++++ Data shown ++++
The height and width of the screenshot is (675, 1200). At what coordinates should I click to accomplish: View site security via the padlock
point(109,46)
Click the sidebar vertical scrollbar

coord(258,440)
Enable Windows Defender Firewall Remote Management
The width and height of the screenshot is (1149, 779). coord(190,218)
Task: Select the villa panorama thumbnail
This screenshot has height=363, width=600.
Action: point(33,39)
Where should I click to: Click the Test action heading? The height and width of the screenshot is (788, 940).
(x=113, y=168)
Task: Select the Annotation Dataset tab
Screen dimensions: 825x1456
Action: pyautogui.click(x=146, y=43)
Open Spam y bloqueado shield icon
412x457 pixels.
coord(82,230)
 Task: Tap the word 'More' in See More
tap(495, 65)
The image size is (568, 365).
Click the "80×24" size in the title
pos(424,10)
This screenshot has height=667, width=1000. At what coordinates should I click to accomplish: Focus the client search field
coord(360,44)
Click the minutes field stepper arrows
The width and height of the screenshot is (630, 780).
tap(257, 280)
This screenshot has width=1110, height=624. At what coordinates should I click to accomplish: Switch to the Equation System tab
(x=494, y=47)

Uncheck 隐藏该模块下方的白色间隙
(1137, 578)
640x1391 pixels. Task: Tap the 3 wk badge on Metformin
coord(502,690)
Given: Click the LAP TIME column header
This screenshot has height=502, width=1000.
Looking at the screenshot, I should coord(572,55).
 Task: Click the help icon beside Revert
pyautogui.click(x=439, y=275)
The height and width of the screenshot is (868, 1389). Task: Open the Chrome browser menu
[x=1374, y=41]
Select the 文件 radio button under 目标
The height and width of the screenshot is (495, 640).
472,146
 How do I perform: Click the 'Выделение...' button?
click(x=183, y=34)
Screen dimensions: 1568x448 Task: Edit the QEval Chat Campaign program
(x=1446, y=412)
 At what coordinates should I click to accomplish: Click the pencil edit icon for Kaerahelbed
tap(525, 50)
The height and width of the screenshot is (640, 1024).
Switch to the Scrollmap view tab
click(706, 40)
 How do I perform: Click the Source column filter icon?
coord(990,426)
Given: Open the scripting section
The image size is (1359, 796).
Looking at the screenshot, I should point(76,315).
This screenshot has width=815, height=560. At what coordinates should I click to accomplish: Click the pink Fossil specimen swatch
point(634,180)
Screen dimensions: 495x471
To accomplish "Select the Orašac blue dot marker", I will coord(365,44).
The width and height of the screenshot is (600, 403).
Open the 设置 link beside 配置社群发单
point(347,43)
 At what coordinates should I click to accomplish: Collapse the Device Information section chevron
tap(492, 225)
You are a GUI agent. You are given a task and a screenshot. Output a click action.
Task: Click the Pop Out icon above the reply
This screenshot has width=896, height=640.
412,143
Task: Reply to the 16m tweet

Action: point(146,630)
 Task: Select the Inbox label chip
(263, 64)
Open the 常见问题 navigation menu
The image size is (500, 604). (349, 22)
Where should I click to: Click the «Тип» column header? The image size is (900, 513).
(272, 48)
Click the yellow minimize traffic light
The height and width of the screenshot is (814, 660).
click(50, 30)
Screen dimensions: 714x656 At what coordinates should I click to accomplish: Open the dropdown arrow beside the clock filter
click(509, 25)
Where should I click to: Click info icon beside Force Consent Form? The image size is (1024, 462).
++++
— Task item —
The exact wording of every entry above should be written out again.

— Exercise output —
The height and width of the screenshot is (675, 1200). At what coordinates should I click to accomplish: View site security via the padlock
point(109,46)
Click the sidebar vertical scrollbar

coord(258,440)
Enable Windows Defender Firewall Remote Management
The width and height of the screenshot is (1149, 779). coord(190,218)
Task: Select the villa panorama thumbnail
This screenshot has height=363, width=600.
Action: point(33,39)
Where should I click to: Click the Test action heading? The height and width of the screenshot is (788, 940).
(x=113, y=168)
Task: Select the Annotation Dataset tab
Screen dimensions: 825x1456
Action: pyautogui.click(x=146, y=43)
Open Spam y bloqueado shield icon
412x457 pixels.
coord(82,230)
 Task: Tap the word 'More' in See More
tap(495, 65)
The image size is (568, 365).
Click the "80×24" size in the title
pos(424,10)
This screenshot has height=667, width=1000. At what coordinates should I click to accomplish: Focus the client search field
coord(360,44)
Click the minutes field stepper arrows
The width and height of the screenshot is (630, 780).
tap(257, 280)
This screenshot has width=1110, height=624. At what coordinates should I click to accomplish: Switch to the Equation System tab
(x=494, y=47)

Uncheck 隐藏该模块下方的白色间隙
(1137, 578)
640x1391 pixels. Task: Tap the 3 wk badge on Metformin
coord(502,690)
Given: Click the LAP TIME column header
This screenshot has height=502, width=1000.
Looking at the screenshot, I should coord(572,55).
 Task: Click the help icon beside Revert
pyautogui.click(x=439, y=275)
The height and width of the screenshot is (868, 1389). Task: Open the Chrome browser menu
[x=1374, y=41]
Select the 文件 radio button under 目标
The height and width of the screenshot is (495, 640).
472,146
 How do I perform: Click the 'Выделение...' button?
click(x=183, y=34)
Screen dimensions: 1568x448 Task: Edit the QEval Chat Campaign program
(x=1446, y=412)
 At what coordinates should I click to accomplish: Click the pencil edit icon for Kaerahelbed
tap(525, 50)
The height and width of the screenshot is (640, 1024).
Switch to the Scrollmap view tab
click(706, 40)
 How do I perform: Click the Source column filter icon?
coord(990,426)
Given: Open the scripting section
The image size is (1359, 796).
Looking at the screenshot, I should point(76,315).
This screenshot has width=815, height=560. At what coordinates should I click to accomplish: Click the pink Fossil specimen swatch
point(634,180)
Screen dimensions: 495x471
To accomplish "Select the Orašac blue dot marker", I will coord(365,44).
The width and height of the screenshot is (600, 403).
Open the 设置 link beside 配置社群发单
point(347,43)
 At what coordinates should I click to accomplish: Collapse the Device Information section chevron
tap(492, 225)
You are a GUI agent. You are given a task and a screenshot. Output a click action.
Task: Click the Pop Out icon above the reply
This screenshot has width=896, height=640.
412,143
Task: Reply to the 16m tweet

Action: point(146,630)
 Task: Select the Inbox label chip
(263, 64)
Open the 常见问题 navigation menu
The image size is (500, 604). (349, 22)
Where should I click to: Click the «Тип» column header? The image size is (900, 513).
(272, 48)
Click the yellow minimize traffic light
The height and width of the screenshot is (814, 660).
click(50, 30)
Screen dimensions: 714x656 At what coordinates should I click to accomplish: Open the dropdown arrow beside the clock filter
click(509, 25)
Where should I click to: Click info icon beside Force Consent Form? The image size is (1024, 462).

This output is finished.